=== Problem ===
Please transcribe the data that follows exactly, from its first line through the line that contains "Image resolution: width=800".

Records from a dataset:
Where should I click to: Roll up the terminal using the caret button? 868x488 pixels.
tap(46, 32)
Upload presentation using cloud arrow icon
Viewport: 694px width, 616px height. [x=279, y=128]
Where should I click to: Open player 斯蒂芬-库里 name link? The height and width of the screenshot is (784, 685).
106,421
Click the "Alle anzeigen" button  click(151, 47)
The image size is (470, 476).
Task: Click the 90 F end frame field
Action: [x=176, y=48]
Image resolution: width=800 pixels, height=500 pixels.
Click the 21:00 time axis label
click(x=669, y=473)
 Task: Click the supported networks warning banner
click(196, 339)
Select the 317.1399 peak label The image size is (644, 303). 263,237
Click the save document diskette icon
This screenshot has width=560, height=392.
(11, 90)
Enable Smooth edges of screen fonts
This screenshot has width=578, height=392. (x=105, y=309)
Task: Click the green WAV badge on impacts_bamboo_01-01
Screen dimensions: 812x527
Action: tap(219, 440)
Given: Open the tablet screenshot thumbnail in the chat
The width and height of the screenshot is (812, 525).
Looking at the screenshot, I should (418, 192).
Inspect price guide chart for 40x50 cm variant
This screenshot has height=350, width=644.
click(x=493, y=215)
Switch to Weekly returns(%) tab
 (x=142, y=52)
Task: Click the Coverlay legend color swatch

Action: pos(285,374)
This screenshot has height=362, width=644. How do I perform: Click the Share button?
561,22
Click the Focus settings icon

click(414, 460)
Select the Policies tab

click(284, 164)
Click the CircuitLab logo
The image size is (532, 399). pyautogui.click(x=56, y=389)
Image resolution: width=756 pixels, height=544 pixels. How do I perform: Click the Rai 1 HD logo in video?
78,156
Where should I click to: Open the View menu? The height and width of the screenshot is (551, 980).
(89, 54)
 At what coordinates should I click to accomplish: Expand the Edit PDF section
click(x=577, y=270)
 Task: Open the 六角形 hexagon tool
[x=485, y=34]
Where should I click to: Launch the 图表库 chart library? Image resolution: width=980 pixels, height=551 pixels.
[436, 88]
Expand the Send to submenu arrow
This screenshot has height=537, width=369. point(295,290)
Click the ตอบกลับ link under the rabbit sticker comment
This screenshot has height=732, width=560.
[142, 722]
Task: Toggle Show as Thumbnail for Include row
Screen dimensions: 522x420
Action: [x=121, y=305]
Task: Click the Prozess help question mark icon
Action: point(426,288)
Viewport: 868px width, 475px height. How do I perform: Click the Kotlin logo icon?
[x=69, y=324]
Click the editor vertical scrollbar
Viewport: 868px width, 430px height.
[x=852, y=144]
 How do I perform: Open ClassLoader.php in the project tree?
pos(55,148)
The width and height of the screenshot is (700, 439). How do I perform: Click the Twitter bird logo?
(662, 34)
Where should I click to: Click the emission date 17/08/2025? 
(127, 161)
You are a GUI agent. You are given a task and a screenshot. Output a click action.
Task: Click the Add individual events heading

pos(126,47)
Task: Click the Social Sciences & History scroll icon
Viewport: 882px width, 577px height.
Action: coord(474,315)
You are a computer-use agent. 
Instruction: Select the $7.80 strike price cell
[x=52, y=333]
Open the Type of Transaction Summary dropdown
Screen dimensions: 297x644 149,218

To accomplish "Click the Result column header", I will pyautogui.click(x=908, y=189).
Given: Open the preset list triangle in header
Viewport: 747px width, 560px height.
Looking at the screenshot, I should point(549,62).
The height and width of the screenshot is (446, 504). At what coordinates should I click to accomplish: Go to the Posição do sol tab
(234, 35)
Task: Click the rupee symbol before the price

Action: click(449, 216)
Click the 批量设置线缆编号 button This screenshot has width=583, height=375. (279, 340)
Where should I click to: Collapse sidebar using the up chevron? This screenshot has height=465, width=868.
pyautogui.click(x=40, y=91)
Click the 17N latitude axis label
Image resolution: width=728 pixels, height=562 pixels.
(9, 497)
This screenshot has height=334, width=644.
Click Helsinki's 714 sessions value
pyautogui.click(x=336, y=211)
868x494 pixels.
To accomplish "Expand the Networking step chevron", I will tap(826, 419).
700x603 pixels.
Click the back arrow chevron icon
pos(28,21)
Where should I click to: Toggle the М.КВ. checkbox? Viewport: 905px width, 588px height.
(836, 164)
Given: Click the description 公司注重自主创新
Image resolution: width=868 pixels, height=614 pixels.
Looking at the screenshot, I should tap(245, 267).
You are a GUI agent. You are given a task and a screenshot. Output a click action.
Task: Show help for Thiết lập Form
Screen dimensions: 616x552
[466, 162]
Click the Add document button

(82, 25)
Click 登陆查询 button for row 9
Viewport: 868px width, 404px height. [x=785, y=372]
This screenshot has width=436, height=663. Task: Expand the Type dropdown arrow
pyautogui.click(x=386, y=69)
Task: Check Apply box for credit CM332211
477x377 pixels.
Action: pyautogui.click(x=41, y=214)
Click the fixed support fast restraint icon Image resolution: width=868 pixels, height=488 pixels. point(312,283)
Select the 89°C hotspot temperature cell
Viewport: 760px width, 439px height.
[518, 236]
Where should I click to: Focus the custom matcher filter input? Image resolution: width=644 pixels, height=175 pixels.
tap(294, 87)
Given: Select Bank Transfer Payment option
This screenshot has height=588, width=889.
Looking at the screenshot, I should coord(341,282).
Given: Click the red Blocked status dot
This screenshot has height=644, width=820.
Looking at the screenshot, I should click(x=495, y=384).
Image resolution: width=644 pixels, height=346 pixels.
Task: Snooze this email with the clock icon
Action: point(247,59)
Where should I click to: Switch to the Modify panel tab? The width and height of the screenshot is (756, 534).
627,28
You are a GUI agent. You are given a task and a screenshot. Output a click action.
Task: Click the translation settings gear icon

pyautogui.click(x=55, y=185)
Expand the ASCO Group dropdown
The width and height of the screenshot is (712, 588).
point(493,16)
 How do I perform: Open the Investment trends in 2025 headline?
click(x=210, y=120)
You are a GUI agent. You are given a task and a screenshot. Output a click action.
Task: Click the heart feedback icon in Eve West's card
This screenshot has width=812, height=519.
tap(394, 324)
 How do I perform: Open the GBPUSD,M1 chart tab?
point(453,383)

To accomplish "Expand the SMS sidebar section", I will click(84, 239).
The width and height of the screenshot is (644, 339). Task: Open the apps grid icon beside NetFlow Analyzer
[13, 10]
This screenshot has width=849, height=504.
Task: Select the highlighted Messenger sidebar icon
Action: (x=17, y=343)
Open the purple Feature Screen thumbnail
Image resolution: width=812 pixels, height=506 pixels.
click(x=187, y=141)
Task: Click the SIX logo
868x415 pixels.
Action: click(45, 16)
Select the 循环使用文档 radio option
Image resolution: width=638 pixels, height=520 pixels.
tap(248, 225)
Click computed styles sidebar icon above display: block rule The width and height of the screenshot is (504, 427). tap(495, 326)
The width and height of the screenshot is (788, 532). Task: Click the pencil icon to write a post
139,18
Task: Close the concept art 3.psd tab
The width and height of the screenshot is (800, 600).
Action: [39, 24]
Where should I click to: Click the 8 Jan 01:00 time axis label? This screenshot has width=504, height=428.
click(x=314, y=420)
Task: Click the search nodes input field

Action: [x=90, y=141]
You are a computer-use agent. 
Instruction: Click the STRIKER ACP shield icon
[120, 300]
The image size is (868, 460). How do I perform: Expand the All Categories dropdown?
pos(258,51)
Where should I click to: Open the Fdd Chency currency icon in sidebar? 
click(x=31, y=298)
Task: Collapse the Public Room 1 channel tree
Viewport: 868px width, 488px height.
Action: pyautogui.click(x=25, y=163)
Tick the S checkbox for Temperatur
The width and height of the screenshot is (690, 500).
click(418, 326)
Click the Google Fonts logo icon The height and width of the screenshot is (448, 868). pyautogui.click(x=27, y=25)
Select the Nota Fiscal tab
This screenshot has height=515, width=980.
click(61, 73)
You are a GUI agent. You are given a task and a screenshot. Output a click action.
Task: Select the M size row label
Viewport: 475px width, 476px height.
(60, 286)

=== Completed task ===
Where should I click to: Roll up the terminal using the caret button? 868x488 pixels.
tap(46, 32)
Upload presentation using cloud arrow icon
Viewport: 694px width, 616px height. [x=279, y=128]
Where should I click to: Open player 斯蒂芬-库里 name link? The height and width of the screenshot is (784, 685).
106,421
Click the "Alle anzeigen" button  click(151, 47)
The image size is (470, 476).
Task: Click the 90 F end frame field
Action: [x=176, y=48]
Image resolution: width=800 pixels, height=500 pixels.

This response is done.